9 This is personal
It's late afternoon when they reach the school. The principal has already given a statement, but she gives it again to Gibbs. The DiNozzos are always late, she says, always; she had seen the red car pull up and had decided to have a word. But when she got outside she saw the car speeding away, no Rebecca, and Mr. DiNozzo lying in the street. No, she had noticed nothing unusual about the car, no damage, no missing license plate.
"You're sure the child was in the car?"
"No, not sure. But I didn't see her anywhere else, and why would Mr. DiNozzo be here without Rebecca?"
Gibbs turns to Allen. "You've searched the woods and the area? There's always the chance she was already out of the car and ran away."
"We searched. Becks knows everyone in the office and some of the MPs. However frightened she was, she'd have come out if she was hiding around here."
Gibbs asks the principal: "Could she have tried to walk home?"
"It's a long walk. Her father always drops her off in the morning. Her mother usually picks her up. Sometimes the nanny, but in the car or in a cab. I don't think Rebecca could find her way home alone."

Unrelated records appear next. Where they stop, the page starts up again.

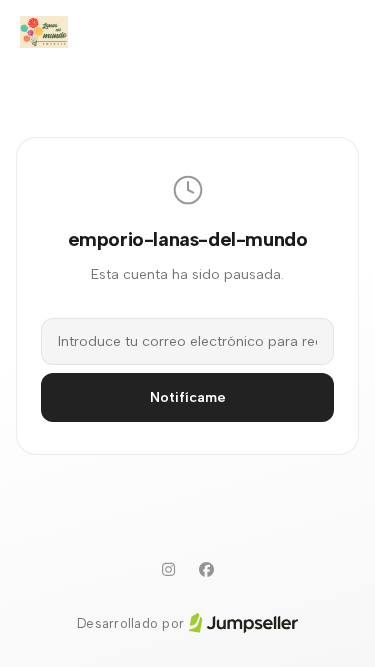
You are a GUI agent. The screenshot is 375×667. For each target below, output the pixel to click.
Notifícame (188, 397)
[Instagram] (169, 570)
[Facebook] (207, 570)
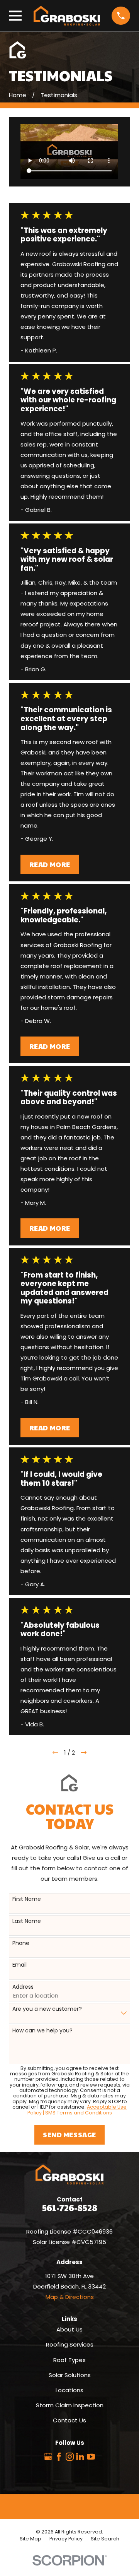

Allen says, "He was dragged by the car. If he knew Becks was out he would have let go."
"He could have been caught on the car somehow."
"His clothes weren't torn. Only the knees. He was holding on."
Gibbs gives up, though it had been a more cheering prospect to think of the little girl hiding under a bush, waiting for a familiar face or voice to come out. Now he focuses on the scene. "Nice place for an ambush."
"Yes. The school's the only building on this side of the street."
"What's that back there?"
"Private golf course. Trees and hedges on both sides of the driveway here. Good places to hide."
"No businesses around? No cameras?"
"All residential back here, except for the school and the golf course. It's a very nice neighborhood. This isn't like Buenos Ares, Agent Gibbs. The houses don't have gates or security cameras."
More rotten luck. But it's getting a little clearer. "They were always late," Gibbs says. "Other parents would already have been gone. Small chance of any witnesses. Someone's been watching."
"Seems like it."
"I don't think you'd watch that hard for a five-year-old four-door Smart Car, do you, Agent Allen?"
"I wouldn't, no."
He walks down the street. A little blood by the driveway. Vague smears that begin a few feet north. A larger blot, dried and dark now, perhaps a hundred feet north. A long time to hang on for a man with a killing blow to his gut. Yes, the girl had been in the car.
"Where's the road go?"
"Half a mile in that direction and a left turn takes you into downtown Rota. Turn right and you're on the highway in a few minutes, northeast to Jerez."
"The chop shop?"
"Not the most direct route. But you could be there in 15 minutes. Maybe less."
"You only rousted that chop shop on Monday. It's Thursday. Not much time to set up an ambush."
"But we caught the first carjacker nearly three weeks ago. Enough time for them to get nervous and start planning something. The local cops aren't serious about this stuff. We are."
"But that carjacker didn't give you much."
"They don't know that."
Gibbs's gut is rumbling a little. The carjacking angle still just feels wrong. This, he knows, is personal somehow. Someone had stood in those trees by the driveway, watching the DiNozzos miss the morning bell day after day.
There's nothing more to see here, he realizes. Now for the hard part.